**What is being asked:**
Reproduce the passage from the agency talent article below word for word, from "Watching large client" up to and including "the global industry.".

**Source text:**
---*---
Whatever happened to agency land's brightest and best?
There is a simple explanation for the current talent shortage at agencies: the agencies got rid of too many people at the start of the pandemic and are now struggling to service with the post-lockdown boom.
Most of these people haven’t been sitting around and waiting for good times to roll back again but instead, have gone off and found new employment.
But there’s also a more complex story to tell because managing an agency is not easy. Agencies are the canary in the coal mine when it comes to economic conditions. And at the start of the pandemic they did the same as they did in 2009 during the financial crisis, slash jobs.
Watching large client businesses preparing to cut spend, they started cutting their own overheads. And at an agency that means people, tens of thousands of them across the global industry.
You could argue that on both occasions the pressure of quarterly reporting forced the holding companies to put the needs of the stock market ahead of those of their marketer clients. Navigating the gap between quarterly returns for shareholders and long-term value for clients is tough.
In any case, the consequences this time around are that churn rates are now up in the 30% range and we estimate that open positions are currently at more than 20% across the industry.
There are some agencies that didn’t take this path. In the US, Horizon Media said it wasn’t going to lose people and having seen them recently in a number of different pitches, it seems they are not suffering like others. It may have been able to take a different path possibly because it is independent.
Most marketers are now having to deal with a stretched agency resource – it’s been a very busy pitch year as well – staff are tired and at risk of burning out.
With talent so important for business advantage, markers need to adopt strategies that ensure they have the right people working on their account.
---*---
**Study material:**
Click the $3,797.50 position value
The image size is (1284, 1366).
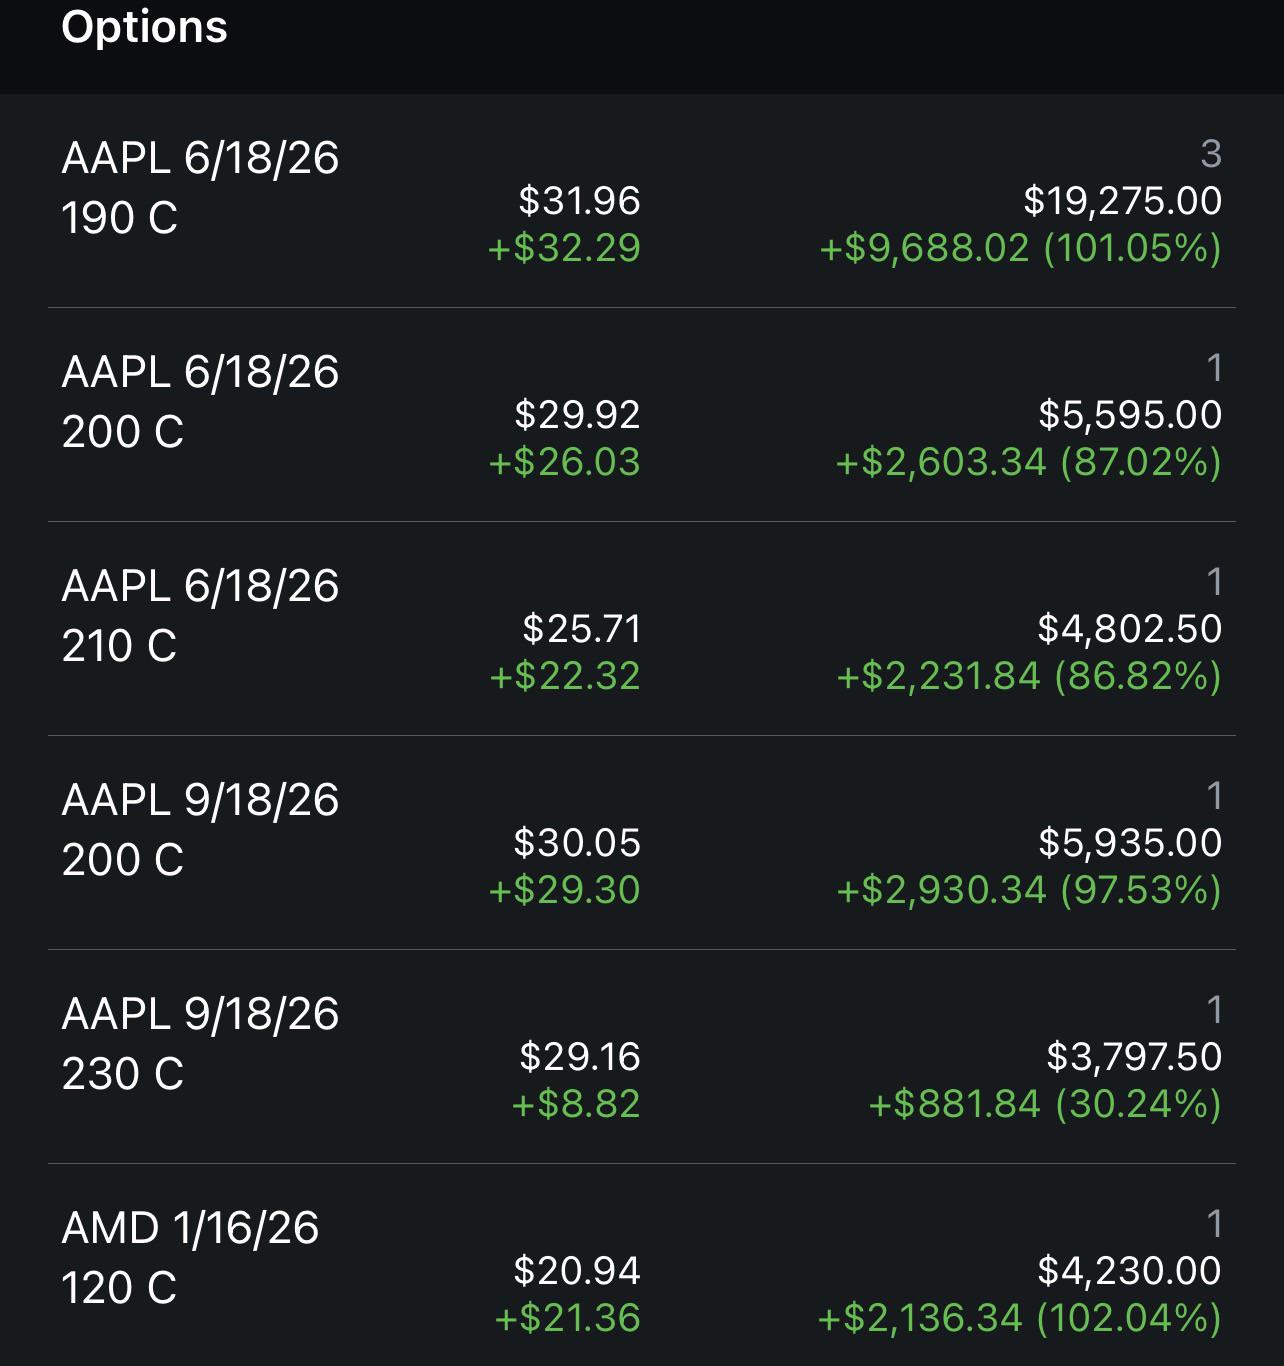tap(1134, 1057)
---*---
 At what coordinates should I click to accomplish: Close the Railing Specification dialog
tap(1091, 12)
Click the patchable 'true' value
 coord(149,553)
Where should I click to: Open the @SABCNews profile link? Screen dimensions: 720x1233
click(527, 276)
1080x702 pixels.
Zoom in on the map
---*---
**Answer:**
Watching large client businesses preparing to cut spend, they started cutting their own overheads. And at an agency that means people, tens of thousands of them across the global industry.